DESCRIPTION OF THE TASK: Reproduce the portion of the listing that runs from its beginning through the line containing "center [1146, 98].", swapping "screenshot" for "screen capture" and leaving everything else unchanged. Omit the pictures from your answer.

# START OF RAW RECORDS

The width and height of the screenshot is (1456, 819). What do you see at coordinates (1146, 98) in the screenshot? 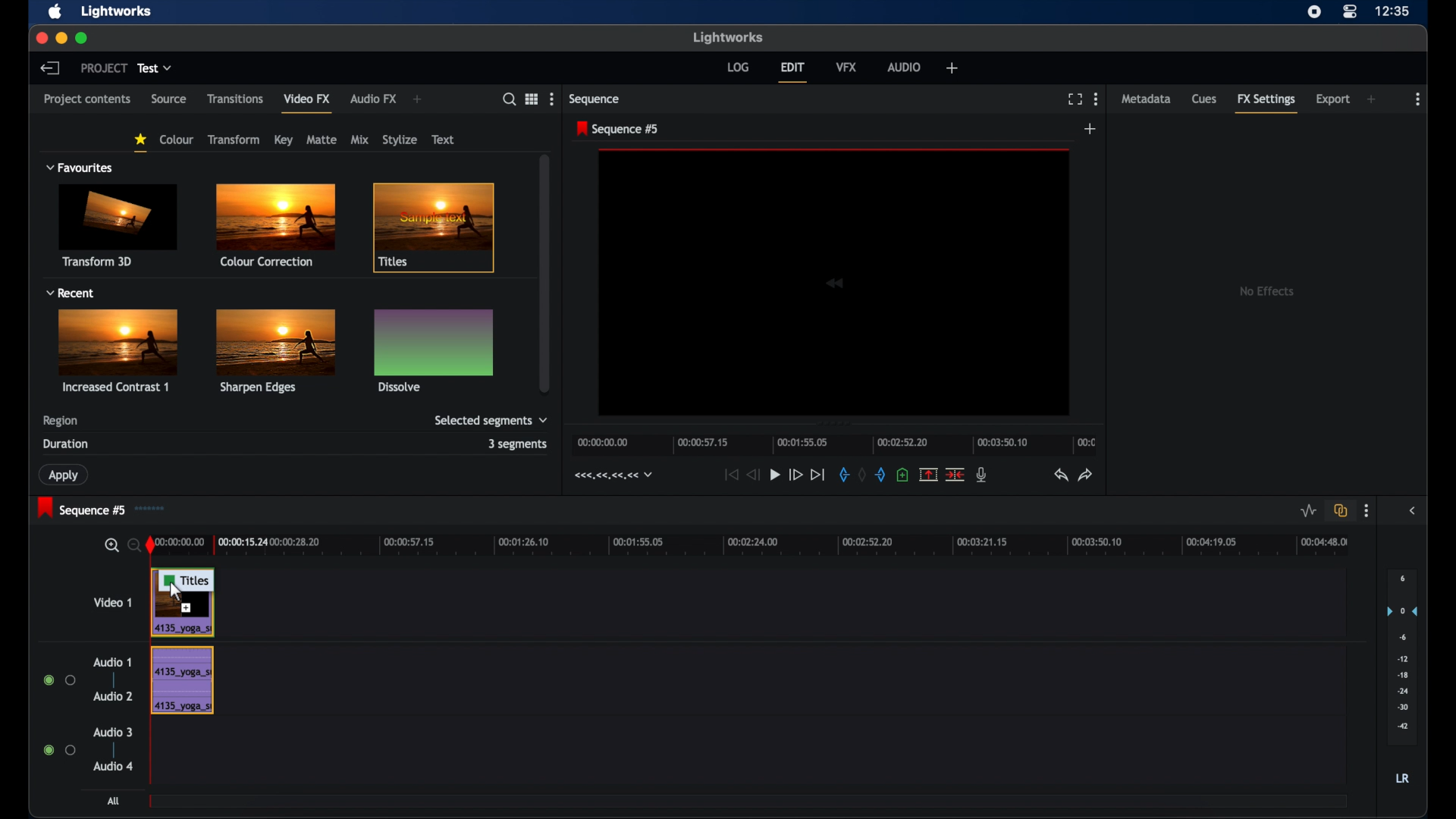
I see `metadata` at bounding box center [1146, 98].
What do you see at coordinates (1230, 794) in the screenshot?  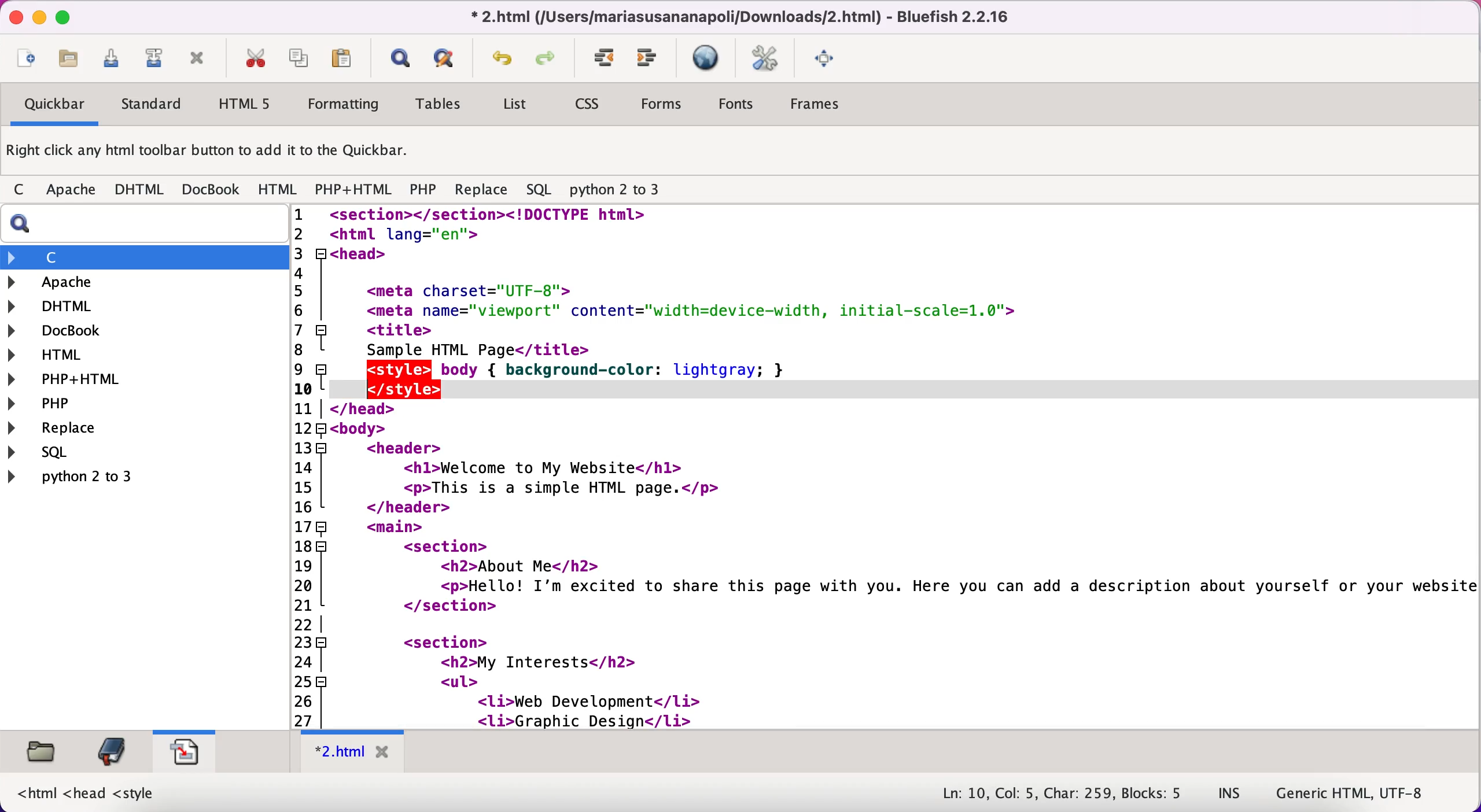 I see `ins` at bounding box center [1230, 794].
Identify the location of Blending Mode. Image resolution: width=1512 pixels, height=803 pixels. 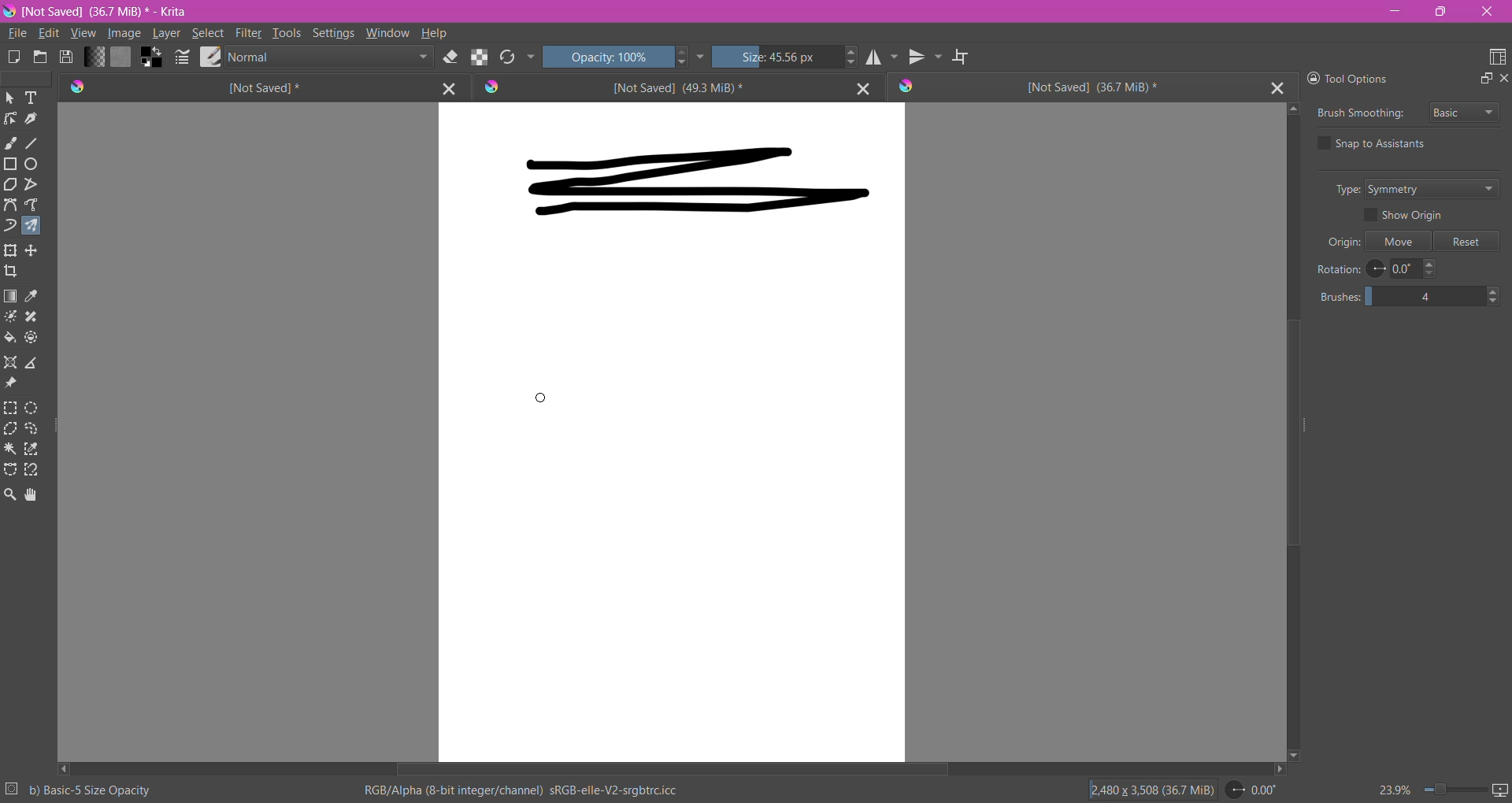
(328, 57).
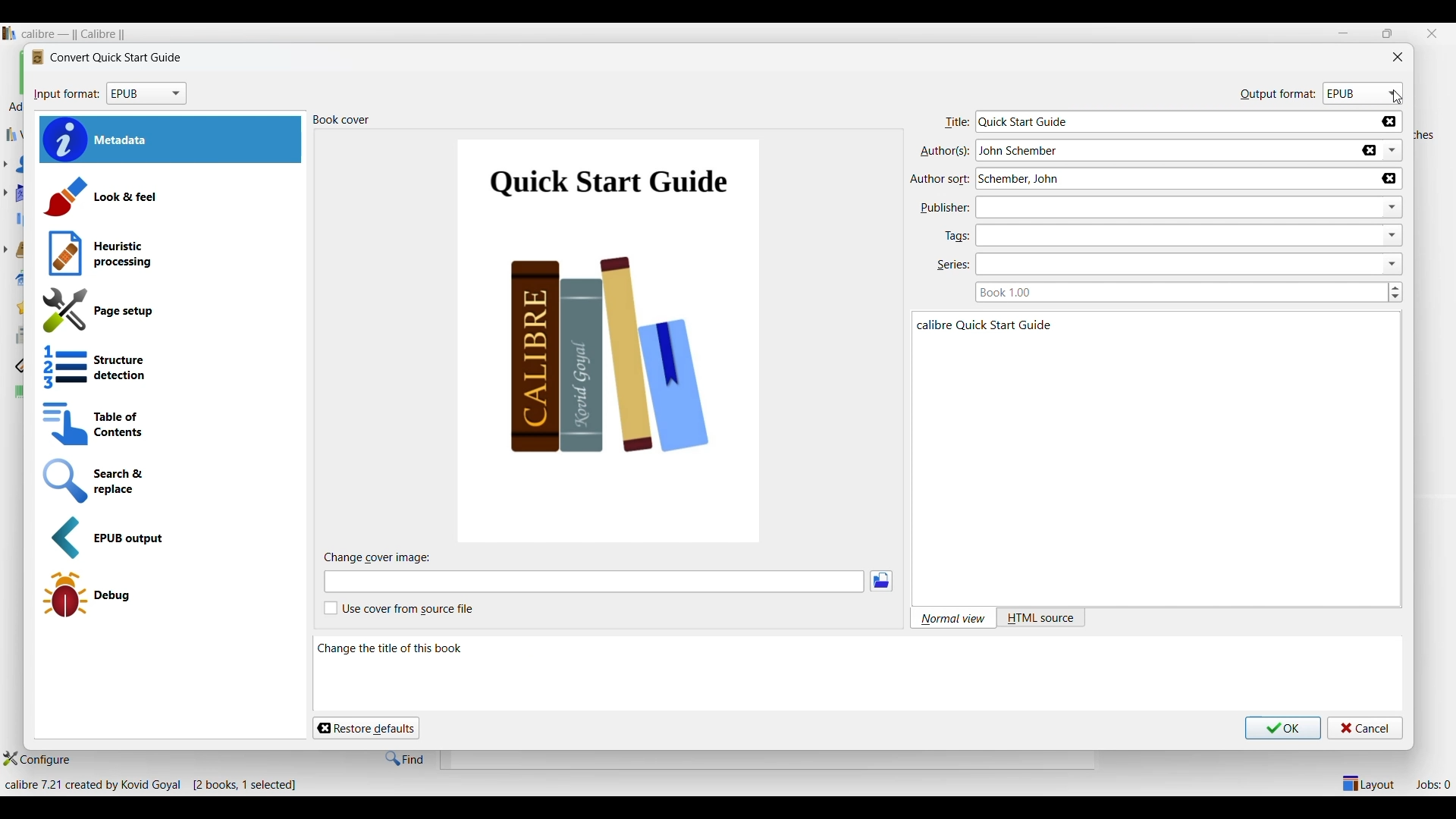 Image resolution: width=1456 pixels, height=819 pixels. I want to click on Cover of current book, so click(611, 339).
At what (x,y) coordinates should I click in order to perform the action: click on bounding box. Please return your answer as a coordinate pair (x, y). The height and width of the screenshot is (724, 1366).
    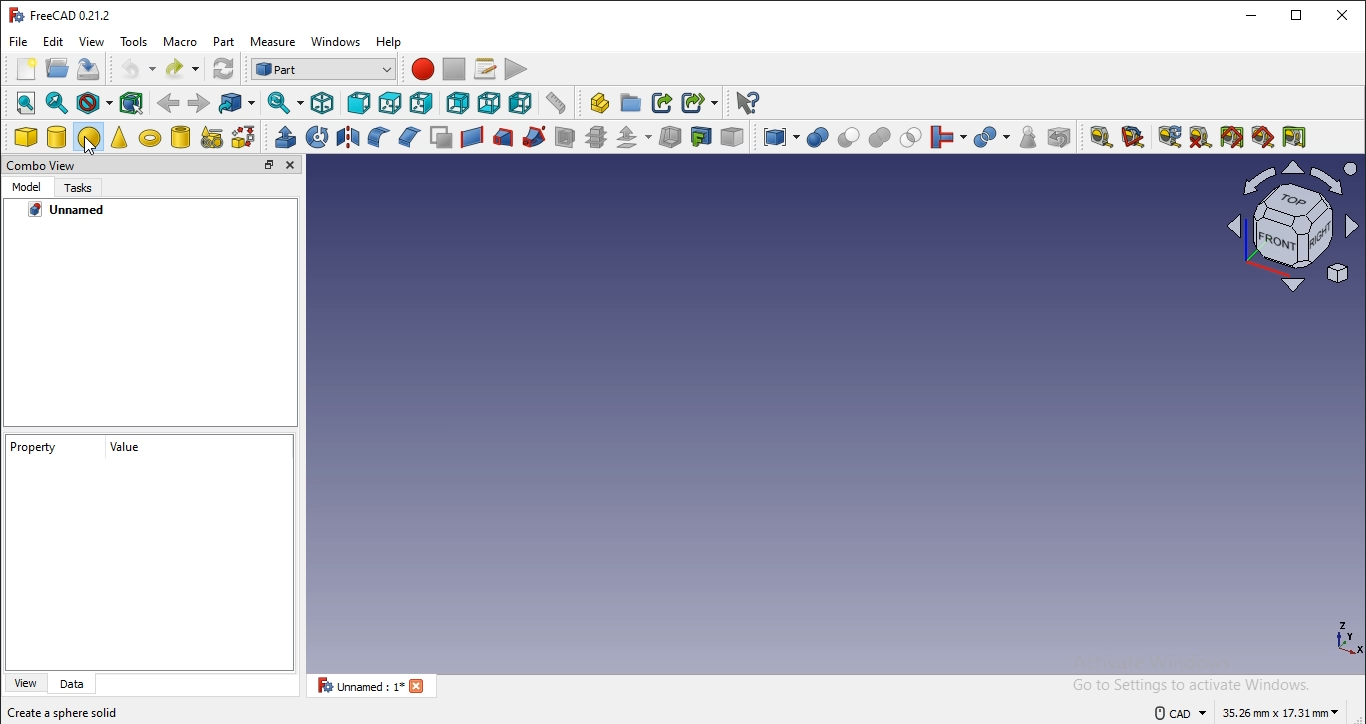
    Looking at the image, I should click on (129, 103).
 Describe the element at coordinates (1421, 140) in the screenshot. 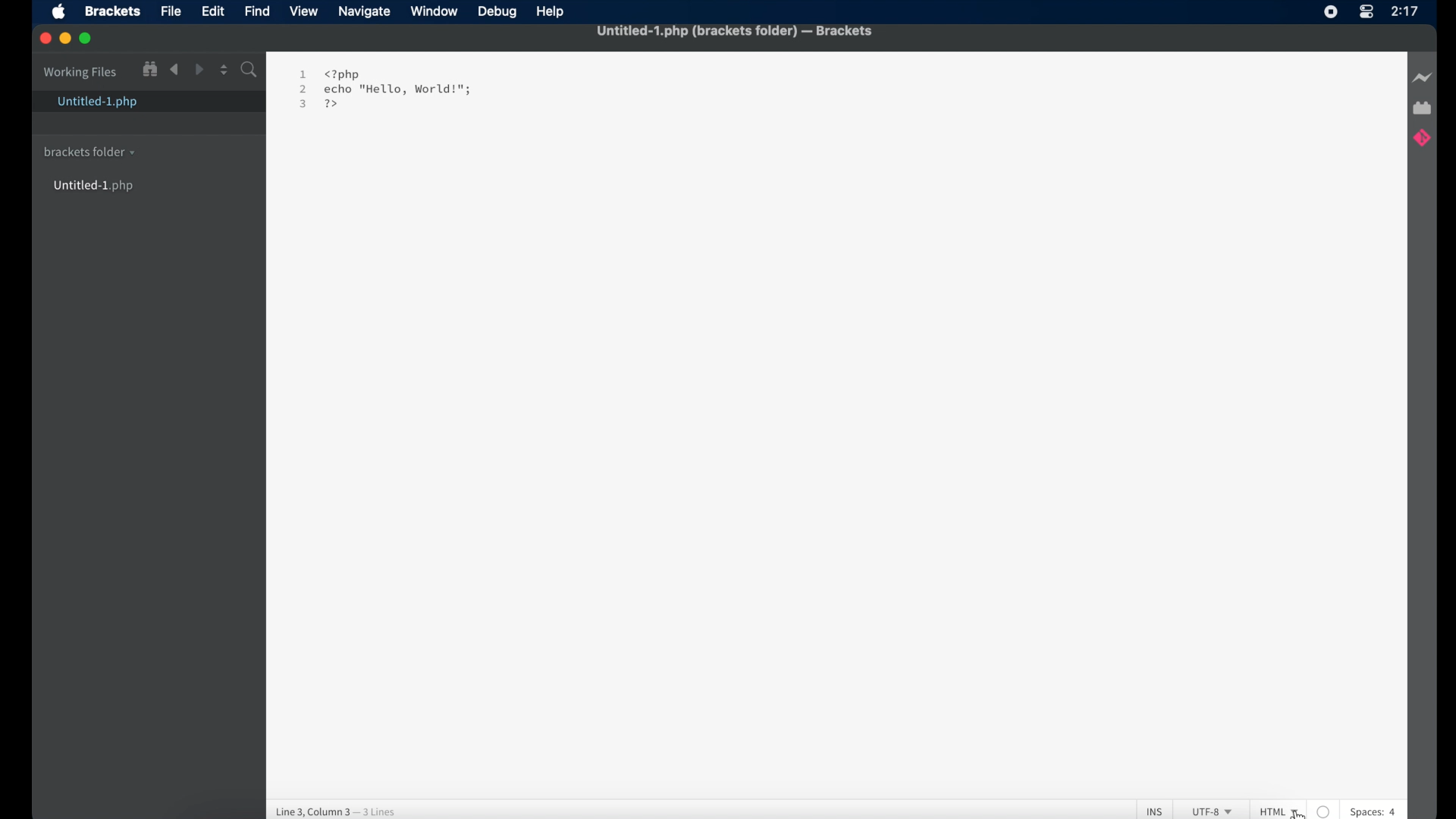

I see `brackets git extension` at that location.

# END OF RAW RECORDS

SOLUTION:
The width and height of the screen capture is (1456, 819). What do you see at coordinates (1146, 98) in the screen capture? 
I see `metadata` at bounding box center [1146, 98].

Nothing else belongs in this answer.